Abstract

We describe an unusual pattern of zoning in an amalgam of Au and Ag; it occurs as peripheral zones in a 0.3 × 0.15 mm grain in a placer deposit associated with the Tulameen – Similkameen river system, British Columbia. This amalgam formed at the expense of primary Au–Ag alloy, which is present as relics in the core: Au54–55Ag45–46 (Hg-free; not zoned). Abundances of Au gradually increase outward and complement decreasing levels of Ag in the amalgam. Values of Au/Ag increase from 1.1–1.2 in the core to 1.8 at the margin of the grain. The observed range of compositions, (Au1.50–1.87Ag1.06–1.40)∑2.81–3.00Hg1.00–1.19, is limited. Two possibilities are discussed to explain the formation of the zoned amalgam. (1) This phase could be natural, formed by reaction between primary Au–Ag alloy and a late melt or oxidizing fluid, which may have remobilized and transported Hg as a result of destabilization and oxidation of cinnabar.
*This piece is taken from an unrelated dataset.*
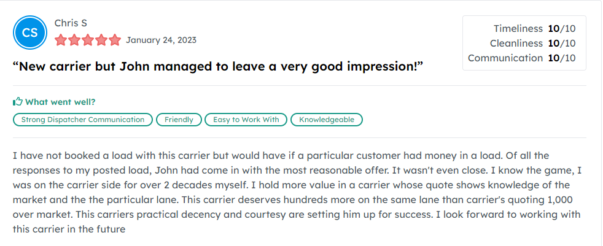Click the CS reviewer avatar
The image size is (603, 246).
tap(30, 33)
If so, the observed zonation would reflect an increasing activity of Au species (and decreasing activity of Ag) during crystallization. (2) This phase may have formed under supergene conditions, as a result of anthropogenic introduction of Hg into placer gravels during historic mining operations in this region; we favor this hypothesis. Zoning in the amalgam may have been controlled principally by electrochemical factors related to the process of “self-electrorefining”. Gold is more “noble” than silver, so that ions of Au probably migrated and were preferentially deposited closer to the margin of the grain. This mechanism is similar to that responsible for the “secondary” rim rich in Au (poor in Ag) in placer grains of Au–Ag alloy, as reported from other localities worldwide.

Abstract

Nous décrivons une zonation inhabituelle dans la périphérie d’un grain d’amalgame de Au et Ag mesurant 0.3 × 0.15 mm, découvert dans un placer associé au drainage des rivières Tulameen – Similkameen, en Colombie-Britannique. Cet amalgame s’est formé aux dépens d’un alliage Au–Ag primaire, encore présent sous forme de reliques dans le coeur du grain: Au54–55Ag45–46 (dépourvu de Hg et non zoné). La concentration en Au augmente graduellement vers la bordure à mesure que le taux d’argent diminue. Les valeurs de Au/Ag augmentent de 1.1–1.2 dans le noyau jusqu’à 1.8 à la bordure du grain. L’intervalle de compositions observé, (Au1.50–1.87Ag1.06–1.40)∑2.81–3.00Hg1.00–1.19, est limité. Nous évaluons deux hypothèses pour expliquer la formation du grain d’amalgame zoné. (1) Cette phase pourrait être entièrement naturelle, formée par réaction entre un alliage Au–Ag primaire et un bain fondu tardif ou bien une phase fluide oxydante, qui pourrait avoir remobilisé et transporté le mercure suite à la déstabilisation et l’oxydation du cinabre. Si c’est le cas, la zonation observée témoignerait d’une activité croissante de l’or et d’une diminution de l’activité de Ag au cours de la cristallisation. (2) Cette phase pourrait s’être formée sous conditions supergènes, suite à l’introduction anthropogénique de Hg dans le milieu des graviers du placer au cours des opérations minières historiques dans cette région. La zonation dans ce grain d’amalgame pourrait résulter principalement de facteurs électrochimiques liés à un processus “d’autoraffinage électrolytique”. L’or étant plus “noble” que l’argent, les ions Au auraient migré pour être déposés de préférence près de la bordure du grain. Ce mécanisme, que nous favorisons, ressemble à celui qui a causé la formation d’un liseré riche en Au et pauvre en Ag dans les grains d’alliage Au–Ag trouvés dans les placers un peu partout dans le monde.